8 Horror Movies That Could Be Rewritten As Romances

The point of horror is not merely to terrify, but also to elaborate on the various aspects of the human condition — from alternative psychology and social commentary to the power of hope. In many ways, this genre can be considered to be close to the heart, quite like romance, although both of them affect viewers in very different ways.

Still, this relationship cannot be discarded simply because they have the opposite impact. It can be argued that it’s possible to reexamine them as versions of each other, given their focus on character development, mood, and emotion. Which horror movies are the most likely candidates to be visualized as romance, though?

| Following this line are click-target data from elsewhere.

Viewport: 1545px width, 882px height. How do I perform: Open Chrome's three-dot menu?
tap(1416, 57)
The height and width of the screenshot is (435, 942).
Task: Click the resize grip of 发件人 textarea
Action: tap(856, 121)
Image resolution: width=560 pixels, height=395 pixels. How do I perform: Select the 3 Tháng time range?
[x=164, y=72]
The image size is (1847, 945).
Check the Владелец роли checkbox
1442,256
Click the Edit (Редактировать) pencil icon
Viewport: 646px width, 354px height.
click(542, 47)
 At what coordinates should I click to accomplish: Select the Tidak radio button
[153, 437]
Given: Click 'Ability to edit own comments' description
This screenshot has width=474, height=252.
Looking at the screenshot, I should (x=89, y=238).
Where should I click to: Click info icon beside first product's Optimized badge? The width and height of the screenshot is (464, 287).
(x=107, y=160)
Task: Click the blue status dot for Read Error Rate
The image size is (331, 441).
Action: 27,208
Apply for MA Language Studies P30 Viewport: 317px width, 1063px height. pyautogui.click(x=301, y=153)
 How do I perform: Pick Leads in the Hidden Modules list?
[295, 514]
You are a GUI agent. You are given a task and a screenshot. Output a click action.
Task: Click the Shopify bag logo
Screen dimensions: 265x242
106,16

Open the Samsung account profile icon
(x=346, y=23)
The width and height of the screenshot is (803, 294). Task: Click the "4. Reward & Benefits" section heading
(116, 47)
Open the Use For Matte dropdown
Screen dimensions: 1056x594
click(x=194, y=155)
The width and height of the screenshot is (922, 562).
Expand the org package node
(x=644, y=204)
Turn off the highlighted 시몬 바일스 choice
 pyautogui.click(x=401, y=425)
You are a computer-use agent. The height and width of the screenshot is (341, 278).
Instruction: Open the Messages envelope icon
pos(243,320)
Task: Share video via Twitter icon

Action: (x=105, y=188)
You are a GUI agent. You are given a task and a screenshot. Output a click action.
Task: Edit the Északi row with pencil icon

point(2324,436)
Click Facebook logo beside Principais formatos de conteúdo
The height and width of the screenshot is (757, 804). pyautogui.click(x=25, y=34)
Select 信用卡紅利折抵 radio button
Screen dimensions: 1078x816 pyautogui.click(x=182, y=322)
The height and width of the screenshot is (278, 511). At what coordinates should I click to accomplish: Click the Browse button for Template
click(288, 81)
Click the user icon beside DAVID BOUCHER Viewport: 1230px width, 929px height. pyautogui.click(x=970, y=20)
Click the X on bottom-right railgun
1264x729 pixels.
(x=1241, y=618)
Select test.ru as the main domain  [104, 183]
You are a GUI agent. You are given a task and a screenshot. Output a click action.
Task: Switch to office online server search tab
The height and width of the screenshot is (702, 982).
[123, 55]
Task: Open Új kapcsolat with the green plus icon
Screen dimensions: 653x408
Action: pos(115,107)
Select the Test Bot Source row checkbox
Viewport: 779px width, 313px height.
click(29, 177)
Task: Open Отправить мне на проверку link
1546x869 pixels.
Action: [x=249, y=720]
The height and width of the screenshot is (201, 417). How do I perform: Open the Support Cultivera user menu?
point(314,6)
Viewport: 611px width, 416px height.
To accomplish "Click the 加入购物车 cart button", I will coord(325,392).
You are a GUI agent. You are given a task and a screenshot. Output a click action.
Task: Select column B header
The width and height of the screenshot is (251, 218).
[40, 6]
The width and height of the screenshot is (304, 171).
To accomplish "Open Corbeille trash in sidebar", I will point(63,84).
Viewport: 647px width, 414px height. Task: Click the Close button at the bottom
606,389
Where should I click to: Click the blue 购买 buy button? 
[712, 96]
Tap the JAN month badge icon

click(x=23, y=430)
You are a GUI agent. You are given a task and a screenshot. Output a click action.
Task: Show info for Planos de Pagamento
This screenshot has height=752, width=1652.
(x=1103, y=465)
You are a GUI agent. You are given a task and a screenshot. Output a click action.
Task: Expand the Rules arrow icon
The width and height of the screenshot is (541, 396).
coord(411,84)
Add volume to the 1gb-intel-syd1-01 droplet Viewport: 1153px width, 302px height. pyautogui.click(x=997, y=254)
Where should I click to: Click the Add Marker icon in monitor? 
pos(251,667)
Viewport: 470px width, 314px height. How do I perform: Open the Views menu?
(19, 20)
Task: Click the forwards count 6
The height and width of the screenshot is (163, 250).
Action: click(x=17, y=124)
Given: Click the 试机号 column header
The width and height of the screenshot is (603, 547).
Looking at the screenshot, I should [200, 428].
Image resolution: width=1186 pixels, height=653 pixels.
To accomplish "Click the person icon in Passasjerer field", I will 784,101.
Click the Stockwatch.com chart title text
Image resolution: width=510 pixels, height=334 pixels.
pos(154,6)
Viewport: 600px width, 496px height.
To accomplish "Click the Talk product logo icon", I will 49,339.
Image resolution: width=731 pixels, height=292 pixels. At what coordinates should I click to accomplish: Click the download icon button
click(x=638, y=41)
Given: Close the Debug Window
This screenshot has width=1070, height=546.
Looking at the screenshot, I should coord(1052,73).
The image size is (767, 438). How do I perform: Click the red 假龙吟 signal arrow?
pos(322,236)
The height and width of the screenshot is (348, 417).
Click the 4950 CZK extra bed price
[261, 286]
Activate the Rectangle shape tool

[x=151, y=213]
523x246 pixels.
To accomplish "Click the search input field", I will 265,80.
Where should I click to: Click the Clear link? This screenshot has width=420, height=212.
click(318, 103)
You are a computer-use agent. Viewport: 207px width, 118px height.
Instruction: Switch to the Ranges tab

Jack Torrance is an abusive man, both towards his wife and little boy. This much is clear from their interactions together, but when locked up in a desolate hotel with no human around for miles, his mind begins to fray at the edges, leading to one of Kubrick’s arguably best works.

Instead, could the pair have spent their time alone trying to mend what’s left of their marriage? Sure, Jack’s writing career needs the front burner, but that doesn’t mean he necessarily has to devolve into a maniac. He and Wendy could potentially rebuild the fiery love they once shared for each other.

Jay is horrified to discover that she has been cursed with a demon hellbent on taking her life because her beau transfers it to her after they have sex for the first time. Her journey is riddled with people who don’t acknowledge her fears until they are consumed by the supernatural presence.

It Follows can also be envisioned as the tale of a young woman who experiences the joys of physical pleasure in a sex-positive manner. No judgment, no questions, only someone who prefers casual flings to long-term relationships. In fact, the antagonist in the romantic version of the film could easily be society and its conventions.

Pet Sematary is an excellent example of Stephen King’s horror style: it incorporates everything from family dysfunction to First Nations mythology to zombie children. The poor Creeds endure hardship after hardship, the deaths starting with their beloved cat and moving further and further into their family.

One interesting way to romanticize the script would be to make both adults single, and with one child each, finally meeting each other in the sleepy town of Ludlow, where they start a new family, Brady Bunch-style, and learn a pleasant lesson or two about true undying love. It’s quite helpful that the children are young enough to not require screentime that is better reserved for the adults in love.